Notes about adding a schema to Metacat

andrei1: so, it seems like http://ns.dataone.org/service/types/v2.0 doesn't exist... I see v1 and v1.1 under http://ns.dataone.org/service/types/  but no v2.0 (I was getting an error:  <error>schema_reference.4: Failed to read schema document 'dataoneTypes_v2.0.xsd' ... )
[12:00pm] peter joined the chat room.
[12:07pm] chris: andrei1: no, it doesn’t exist yet, because we haven’t published the v2 schema per se
[12:07pm] chris: you should register it locally into the Metacat schema catalog
[12:07pm] chris: add an entry for it in the xml_catalog table
[12:08pm] chris: and copy the schema file into webapps/metacat/schema/dataone/…
[12:09pm] chris: once it is registered and cached locally, restart Metacat, and it should be able to find it when you do the insert of the object format list (and it gets validated)
[12:12pm] rob: chris, thanks for providing the ‘what’, now about the ‘how’…
[12:13pm] andrei1: thanks chris. am I understanding correctly: is registering it in the schema catalog is synonymous with adding it to the xml_catalog table? and to copy it, I can use the version in d1_schemas?
[12:13pm] chris: yup
[12:14pm] chris: and yup
[12:15pm] chris: We will eventually ship Metacat with the published version of the v2 schema so it gets cached locally and is registered automatically, but until then, just add it manually
[12:15pm] andrei1: ok cool. is there any documentation on how to add to metacat tables (or how to connect to said db)
[12:15pm] chris: it’s just standard SQL
[12:15pm] chris: sudo to the postgres user and use ‘psql metacat’ to connect
[12:16pm] andrei1: cool
[12:18pm] andrei1: ok, the xml_catalog table looks pretty straight-forward
[12:18pm] chris: yeah, not much to it. associates a namespace with a path to the schema doc
[12:24pm] andrei1: is the namespace / public_id the entirety of:  "http://ns.dataone.org/service/types/v2.0 dataoneTypes_v2.0.xsd"  ?
[12:25pm] andrei1: looks like it should just be the part before the filename
[12:26pm] yang left the chat room. (Quit: yang)
[12:27pm] chris: schemaLocation attribute values comprise ‘pairs’ of public and system identifiers, so yes, the namespace URI is the public id, and the filename is the system id (in this case, the file would be in the ‘current’ directory)
[12:28pm] yang joined the chat room.
[12:28pm] chris: http://ns.dataone.org/service/types/v2.0 is the namespace
[12:33pm] andrei1: chris, I'm getting an error which makes no sense... column "Schema" does not exist, for this:
[12:33pm] andrei1: INSERT INTO xml_catalog (catalog_id, entry_type, public_id, system_id) VALUES (40,"Schema","http://ns.dataone.org/service/types/v2.0","/schema/dataone/dataoneTypes_v2.0.xsd");
[12:39pm] vieglais: chris - can you point me to the notes for setting up the sandbox-2 environment?

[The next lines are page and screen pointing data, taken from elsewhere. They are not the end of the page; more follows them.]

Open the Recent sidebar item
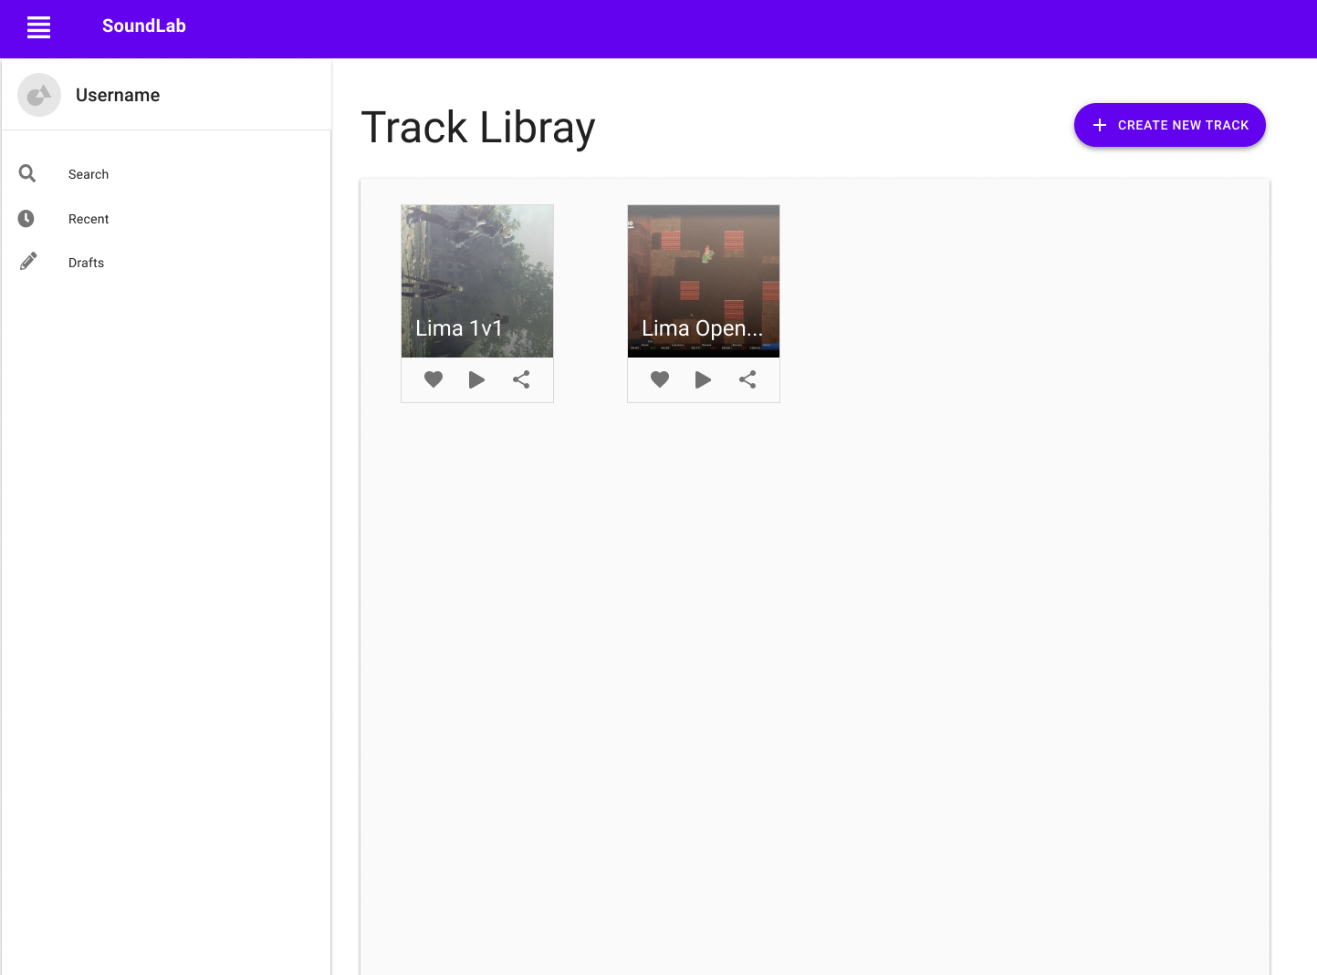1317x975 pixels. [166, 219]
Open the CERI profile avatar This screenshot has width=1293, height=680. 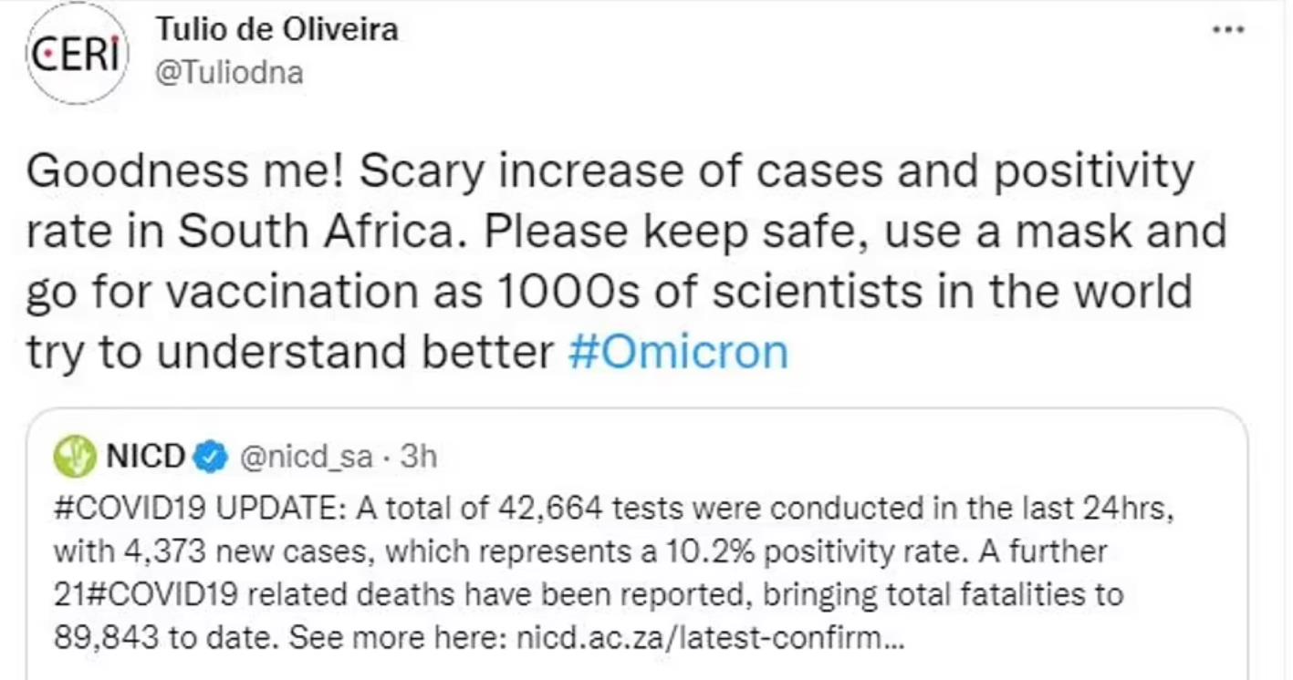pyautogui.click(x=78, y=53)
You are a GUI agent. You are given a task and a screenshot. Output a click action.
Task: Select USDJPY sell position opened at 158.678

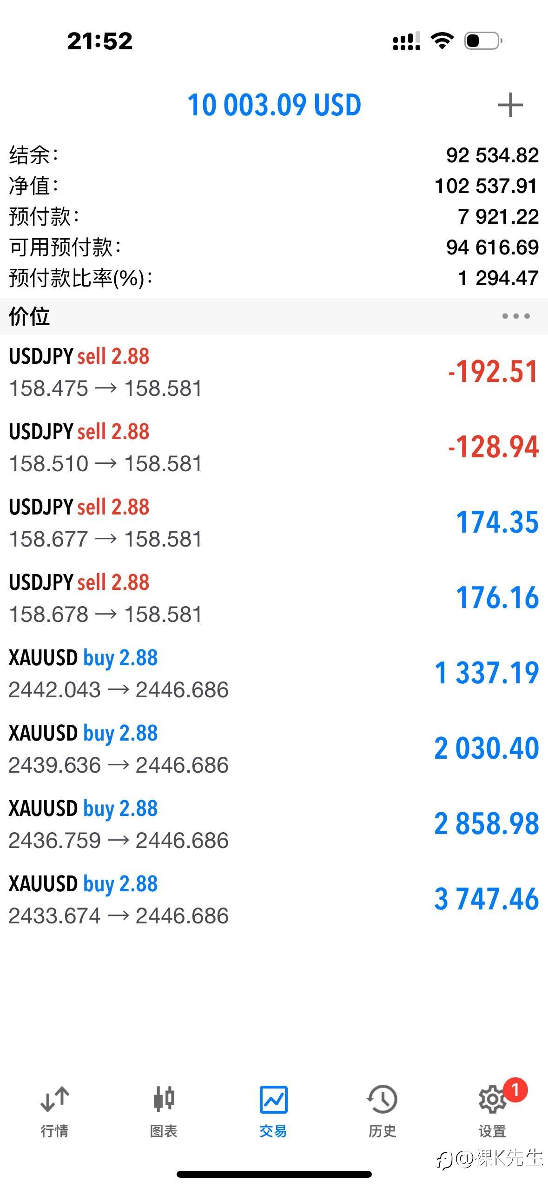pyautogui.click(x=274, y=598)
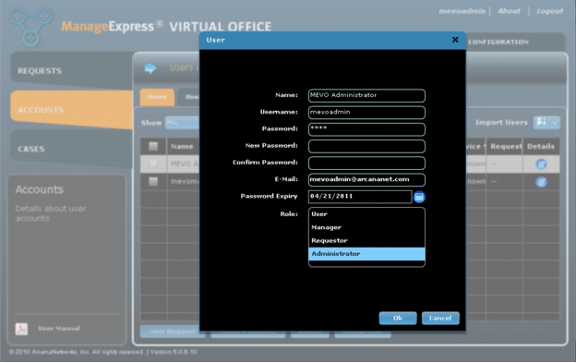Open details icon for mevomanager row
Viewport: 576px width, 363px height.
pyautogui.click(x=541, y=181)
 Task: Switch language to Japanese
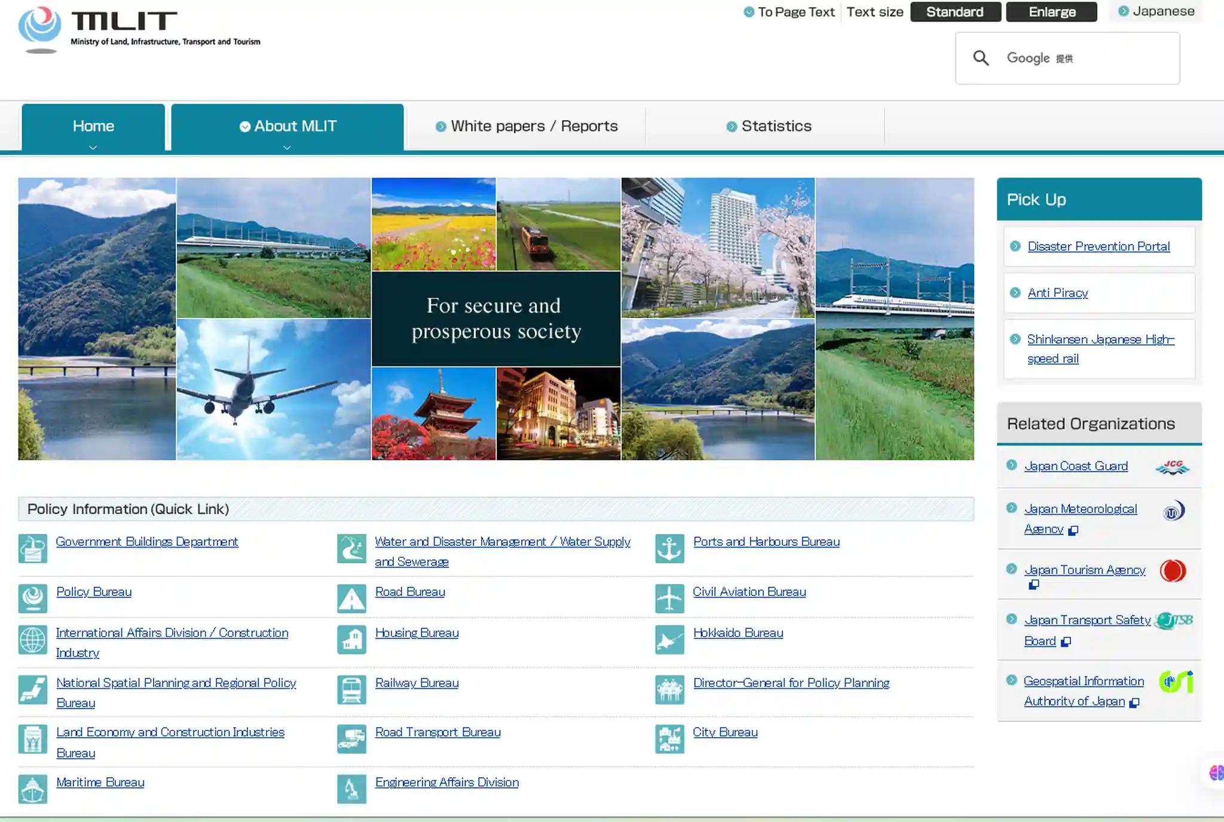(1156, 11)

[12:40pm] chris: andrei1: you likely need to use single quotes
[12:41pm] chris: dave, the notes i took were on bugs in the cn-buildout code, and i’ve subsequently fixed the bugs in tickets
[12:41pm] vieglais: ah, ok. thanks
[12:42pm] chris: do you want to add CNs into the sandnbox 2 env, or do you want to spin up a new env (like dev 3)?

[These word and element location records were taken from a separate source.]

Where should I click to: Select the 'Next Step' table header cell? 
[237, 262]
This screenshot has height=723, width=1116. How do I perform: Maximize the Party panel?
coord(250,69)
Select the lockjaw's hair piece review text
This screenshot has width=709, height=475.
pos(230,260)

[12:43pm] vieglais: i’m exploring how much effort it will be to deploy a new CN for helping with MN testing. basically create an environment on demand
[12:43pm] chris: gotcha. it boils down to adding it to: https://releases.dataone.org/debian/conf/d1DebConfig.xml
[12:45pm] chris: ben also helped me fix a bug in the portal buildout code bacuase it didn’t recognize SANDBOX2, but I think that wouldn’t bite you now
[12:47pm] vieglais: ok thanks. seems like it should be much more straight forward now that you sorted things out
[12:48pm] chris: yeah, for instance, sandbox2 is the only env right now with just one CN, and that exposed a typo bug in a bash variable in the postinst for dataone-cn-os-core. but overall, adding the new env wasn’t too bad
[12:50pm] andrei1: thanks chris, you were right
[1:11pm] rob: chris, does the schema catalog insert propogate to the other CNs with replication?

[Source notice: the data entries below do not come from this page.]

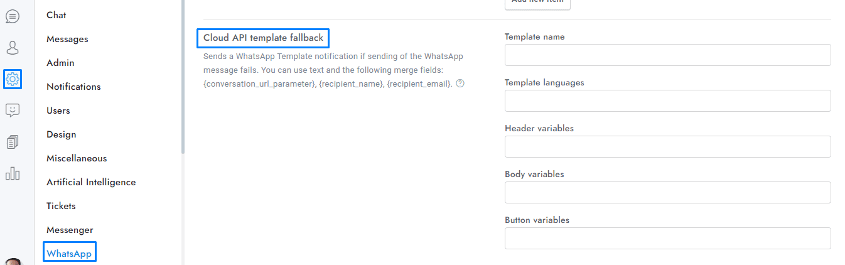
Task: Open the reports bar chart icon
Action: pos(12,173)
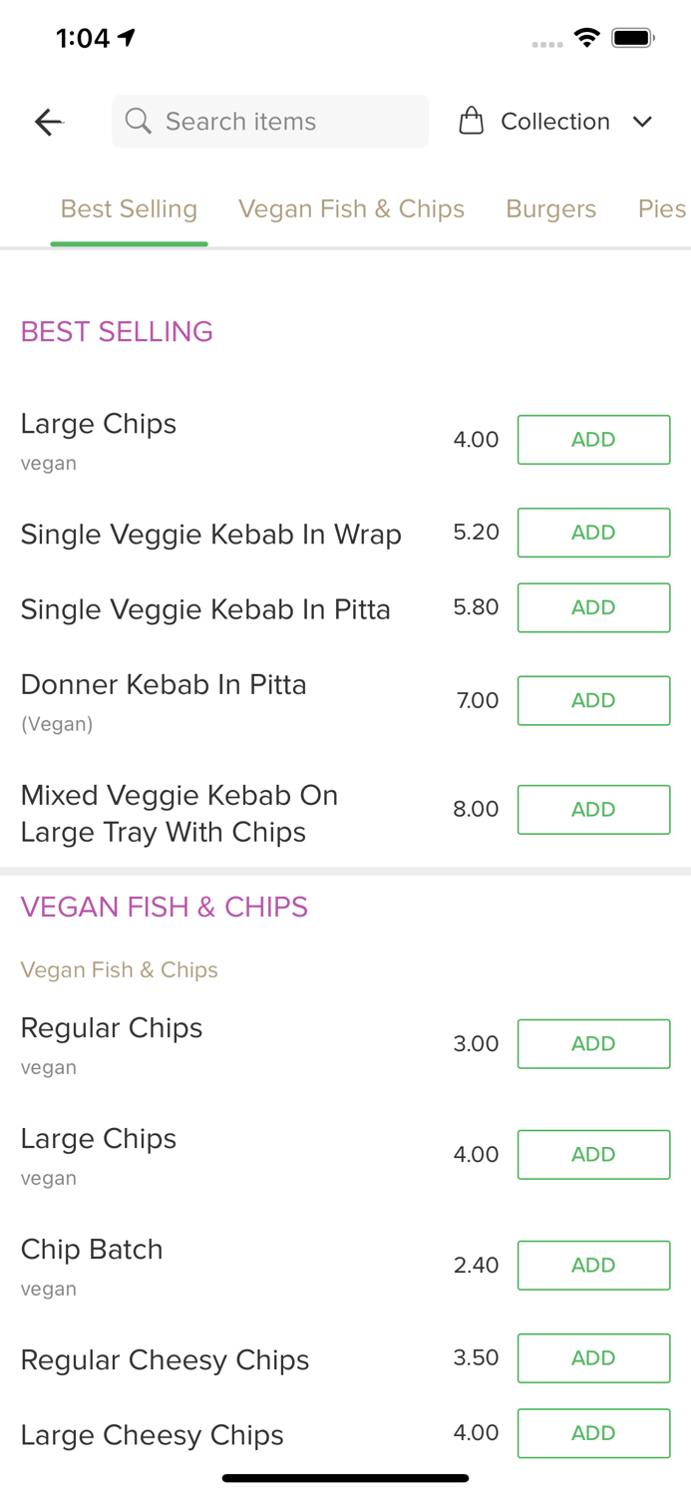Image resolution: width=691 pixels, height=1496 pixels.
Task: Tap the back arrow icon
Action: [48, 122]
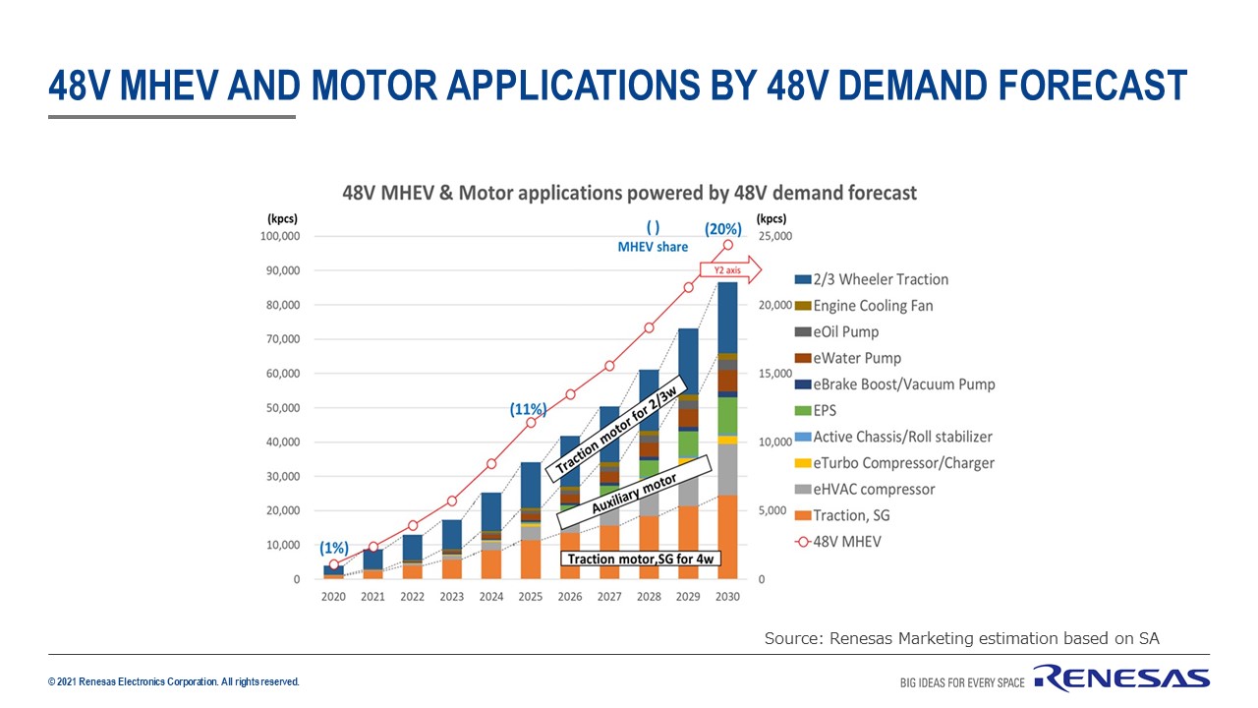This screenshot has height=708, width=1258.
Task: Click the (20%) MHEV share annotation
Action: coord(722,228)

[1:12pm] rob: maybe we can save ourselves some work…
[1:13pm] chris: no, there’s no postgres replication across metacat’s. This usually gets installed during the debian buildout and Metacat install or upgrade
[1:13pm] chris: sorry
[1:13pm] rob: no problem, I was expecting that.
[1:14pm] rob: when you say it usually gets installed during deb buildout and MC install or upgrade, do you mean manually, or automatically?
[1:14pm] marcoAway is now known as marco.
[1:16pm] chris: automattically in that we have a certain set of schemas that ship with Metacat and that get registered into the xml_catalog table during install or upgrade
[1:16pm] chris: have a look at https://code.ecoinformatics.org/code/metacat/trunk/src/loaddtdschema-postgres.sql
[1:17pm] rob: so, we should always clear metacat before doing the upgrade instead of afterwards
[1:17pm] rob: so that automatic installation doesn’t get blown away
[1:17pm] rob: yes?
[1:19pm] andrei1: so chris, https://cn-dev-orc-1.test.dataone.org/cn/v1/formats  is working now
[1:20pm] andrei1: I only did the sql update and schema copying to ucsb though, not orc
[1:20pm] andrei1: I did a Get All on orc though. but I'm not sure why it works now if the catalog isn't replicated
[1:21pm] chris: well, the OBJECT_FORMAT_LIST.1.1 is a first class object in dataone, so it replicates to each CN via Metacat replication
[1:22pm] rob: so, does replication bypass schema validation?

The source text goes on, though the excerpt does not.